O caso gerou insatisfação entre servidores envolvidos, mostra a troca de ofícios, e, como resultado, o Conselho Universitário decidiu, em reunião de 30 de julho, determinar que a Reitoria da UFRGS instaure processo de apuração independente sobre possível irregularidade administrativa e das competências da Pró-Reitoria de Inovações e Relações Institucionais, chefiada por Geraldo Jotz.
Carlos André Bulhões sofre forte oposição do Conselho. Na manhã desta sexta-feira (13), o colegiado aprovou o pedido de destituição do reitor pela condução da reforma administrativa. O ministro Milton Ribeiro tem autonomia para aceitar ou rejeitar o pedido. No fim de julho, o Conselho havia aprovado pedido para que o MEC e o Ministério Público Federal (MPF) investigassem o reitor pelo mesmo motivo.
O que diz a Reitoria da UFRGS
Em relação à questão envolvendo a inscrição de um aluno aprovado no vestibular da UFRGS, a Reitoria da Universidade esclarece que:
- Todas as ações relacionadas ao vestibular ocorreram dentro das regras previstas no edital;
- O item 20.17 do edital do vestibular é claro ao informar que os “casos omissos serão resolvidos pela administração superior da UFRGS”;
- O caso referido envolveu um estudante regularmente aprovado no concurso vestibular, que passou por um evento de natureza médica grave;
- O recebimento de documentos de um candidato já aprovado em concurso público - que não pôde fazê-lo em razão de evento grave relativo à sua saúde - é uma providência reconhecidamente proporcional, razoável e adequada;
- Não se trata de conceder nova oportunidade para realizar uma prova ou exame de aptidão.
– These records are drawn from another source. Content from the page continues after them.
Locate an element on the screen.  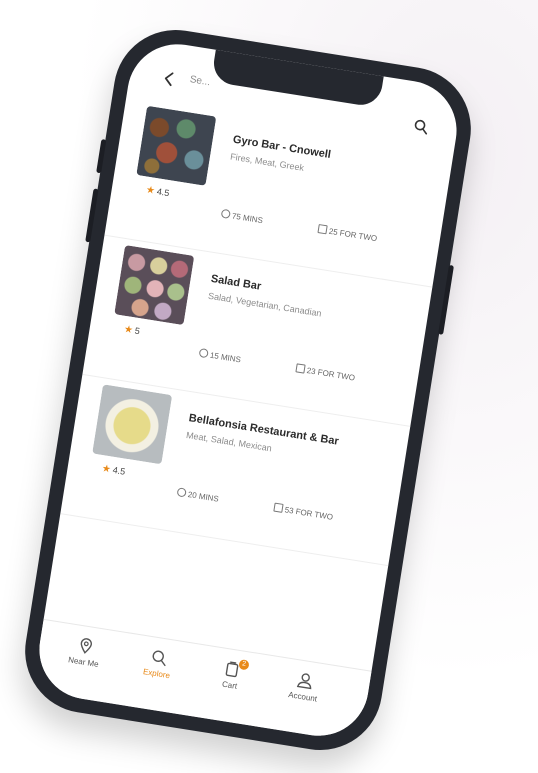
rating-value: 5 is located at coordinates (138, 331).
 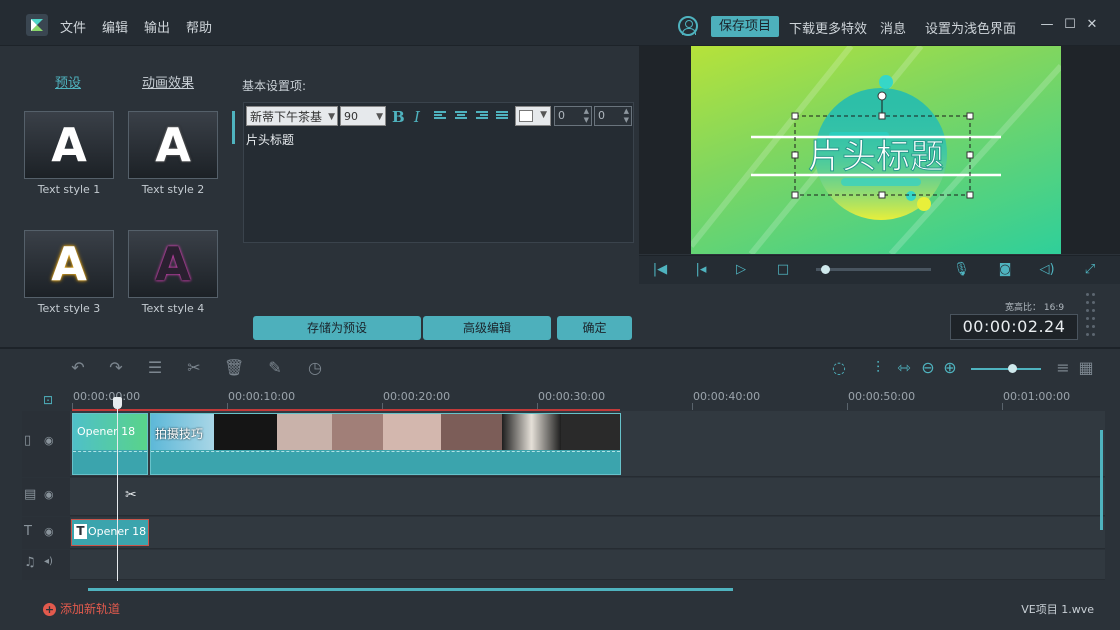 I want to click on download-effects-link: 下载更多特效, so click(x=828, y=28).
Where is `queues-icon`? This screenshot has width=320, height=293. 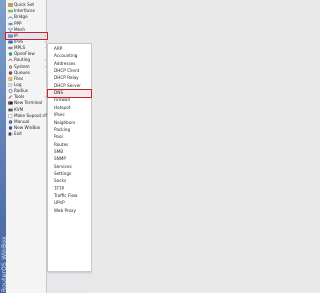
queues-icon is located at coordinates (10, 73).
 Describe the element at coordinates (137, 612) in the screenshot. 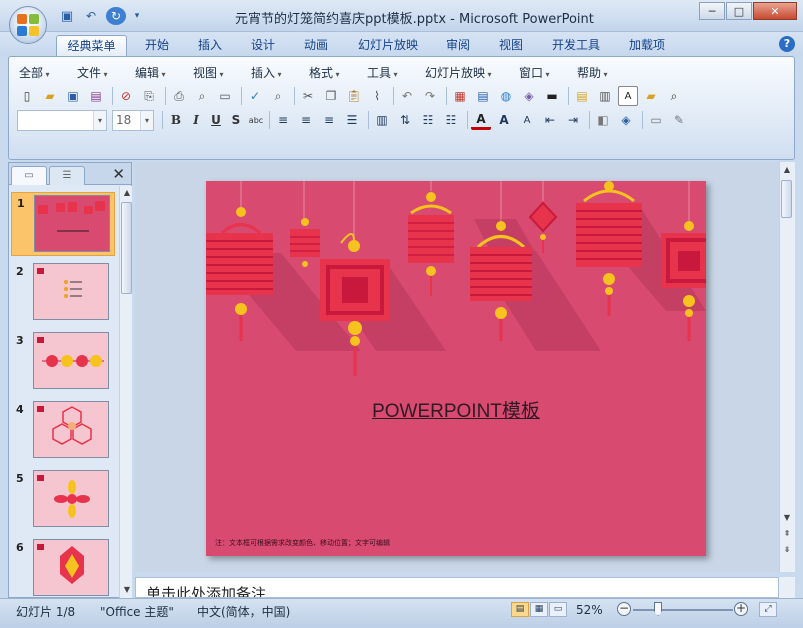

I see `theme-name: "Office 主题"` at that location.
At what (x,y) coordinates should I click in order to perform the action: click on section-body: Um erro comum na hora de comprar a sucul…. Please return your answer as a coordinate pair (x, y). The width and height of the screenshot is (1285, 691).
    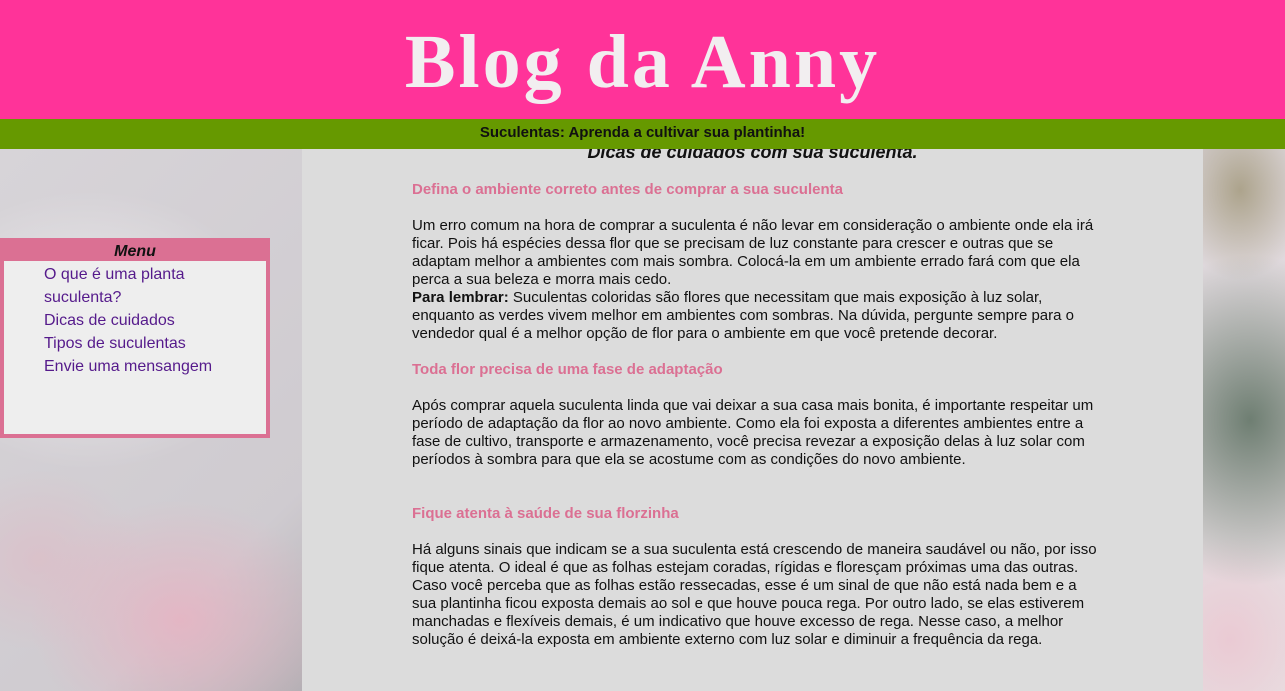
    Looking at the image, I should click on (754, 280).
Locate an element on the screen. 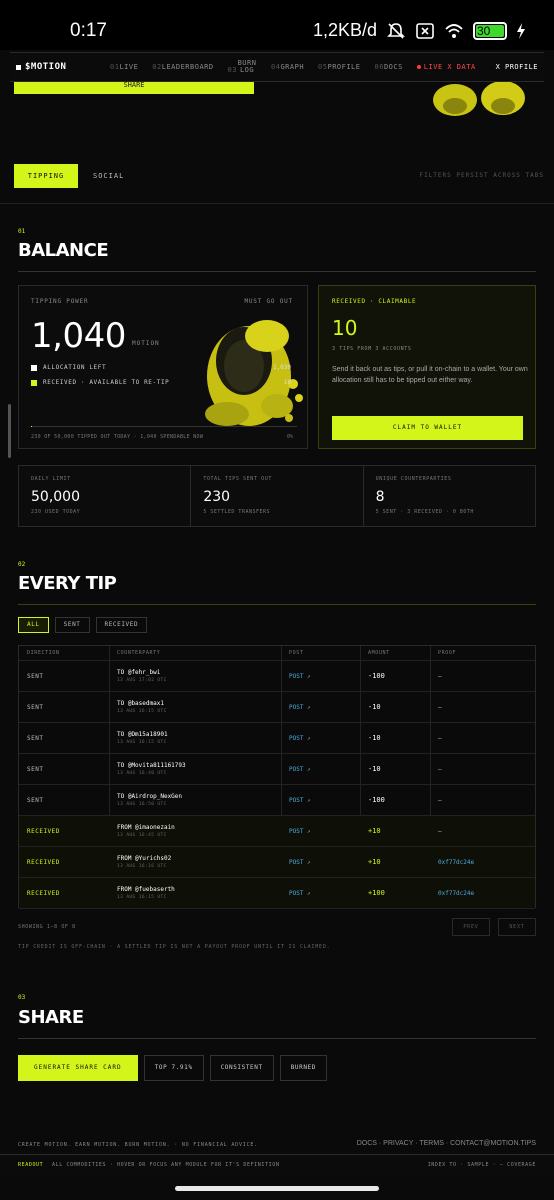  filter-received: RECEIVED is located at coordinates (122, 625).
Trata-se apenas de receber documentos – no caso, aliás, de parte da documentação – de candidato que já foi aprovado no concurso;
- Não há nenhuma relação pessoal entre o candidato ou algum familiar, o Reitor e o Pró-Reitor de Inovação;
- Supor como legítimo recusar o recebimento dos documentos em circunstâncias dessa natureza, impondo a um estudante a perda da vaga, não seria apenas ilegal. Seria desumano e indefensável;
- Vale registrar que, embora não estivesse obrigado, o Reitor teve o cuidado e o rigor de solicitar o auxílio de outro membro da Administração Superior – Pró-Reitor de Inovação e Relações Institucionais da UFRGS o Prof. Geraldo Pereira Jotz – que, sendo médico por formação, examinou a documentação que embasava o pedido do estudante;
- O TRF4 já decidiu que, “o atraso ou insuficiência na entrega de documentos pelo aprovado em concurso vestibular não é suficiente, por si só, para indeferimento de matrícula do candidato, na medida em que, além de a perda da vaga obtida em processo seletivo altamente competitivo configurar consequência muito gravosa ao estudante, contraria a própria finalidade do certame que é selecionar os candidatos mais preparados” (AG 5007404-67.2020.4.04.0000, TERCEIRA TURMA, Relator Des. Rogério Favretto, 03/06/2020);
Em nota, após esta publicação desta reportagem, Patrícia reforçou que a Comissão de Ingresso "por diversas vezes se manifestou informando o reitor do procedimento que deveria ser adotado e o que estava acontecendo não estava correto".